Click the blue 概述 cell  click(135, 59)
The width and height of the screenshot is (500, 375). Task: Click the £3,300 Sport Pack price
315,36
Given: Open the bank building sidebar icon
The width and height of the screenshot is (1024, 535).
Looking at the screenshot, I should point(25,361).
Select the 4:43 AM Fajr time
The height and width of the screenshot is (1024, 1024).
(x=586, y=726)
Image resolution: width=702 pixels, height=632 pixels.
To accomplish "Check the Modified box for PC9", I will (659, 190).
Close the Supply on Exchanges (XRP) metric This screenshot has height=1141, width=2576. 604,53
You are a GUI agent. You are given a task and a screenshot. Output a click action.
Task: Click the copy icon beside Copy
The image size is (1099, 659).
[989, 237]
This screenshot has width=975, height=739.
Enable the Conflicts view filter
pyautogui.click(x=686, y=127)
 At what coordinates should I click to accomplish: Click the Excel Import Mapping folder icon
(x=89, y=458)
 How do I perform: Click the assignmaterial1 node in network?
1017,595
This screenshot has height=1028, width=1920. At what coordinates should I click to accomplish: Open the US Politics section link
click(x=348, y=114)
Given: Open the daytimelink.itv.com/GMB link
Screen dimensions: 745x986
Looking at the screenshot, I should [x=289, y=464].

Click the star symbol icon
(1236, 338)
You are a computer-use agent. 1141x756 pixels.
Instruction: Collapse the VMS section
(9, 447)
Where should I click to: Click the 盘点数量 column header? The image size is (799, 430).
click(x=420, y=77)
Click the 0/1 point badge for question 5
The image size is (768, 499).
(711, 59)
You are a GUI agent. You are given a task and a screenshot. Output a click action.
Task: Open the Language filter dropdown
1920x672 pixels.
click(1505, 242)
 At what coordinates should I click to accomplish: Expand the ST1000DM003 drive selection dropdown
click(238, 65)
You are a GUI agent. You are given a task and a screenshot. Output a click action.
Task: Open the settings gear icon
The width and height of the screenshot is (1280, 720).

● **TASK TO COMPLETE**
Write out exactly the lines starting with the one that holds "The width and height of the screenshot is (500, 375)." and running through the last line above.

● **RESPONSE BELOW**
The width and height of the screenshot is (500, 375). Task: Click the £3,300 Sport Pack price
315,36
Given: Open the bank building sidebar icon
The width and height of the screenshot is (1024, 535).
Looking at the screenshot, I should point(25,361).
Select the 4:43 AM Fajr time
The height and width of the screenshot is (1024, 1024).
(x=586, y=726)
Image resolution: width=702 pixels, height=632 pixels.
To accomplish "Check the Modified box for PC9", I will (659, 190).
Close the Supply on Exchanges (XRP) metric This screenshot has height=1141, width=2576. 604,53
You are a GUI agent. You are given a task and a screenshot. Output a click action.
Task: Click the copy icon beside Copy
The image size is (1099, 659).
[989, 237]
This screenshot has width=975, height=739.
Enable the Conflicts view filter
pyautogui.click(x=686, y=127)
 At what coordinates should I click to accomplish: Click the Excel Import Mapping folder icon
(x=89, y=458)
 How do I perform: Click the assignmaterial1 node in network?
1017,595
This screenshot has height=1028, width=1920. At what coordinates should I click to accomplish: Open the US Politics section link
click(x=348, y=114)
Given: Open the daytimelink.itv.com/GMB link
Screen dimensions: 745x986
Looking at the screenshot, I should [x=289, y=464].

Click the star symbol icon
(1236, 338)
You are a computer-use agent. 1141x756 pixels.
Instruction: Collapse the VMS section
(9, 447)
Where should I click to: Click the 盘点数量 column header? The image size is (799, 430).
click(x=420, y=77)
Click the 0/1 point badge for question 5
The image size is (768, 499).
(711, 59)
You are a GUI agent. You are given a task and a screenshot. Output a click action.
Task: Open the Language filter dropdown
1920x672 pixels.
click(1505, 242)
 At what coordinates should I click to accomplish: Expand the ST1000DM003 drive selection dropdown
click(238, 65)
You are a GUI agent. You are given a task and a screenshot. Output a click action.
Task: Open the settings gear icon
The width and height of the screenshot is (1280, 720).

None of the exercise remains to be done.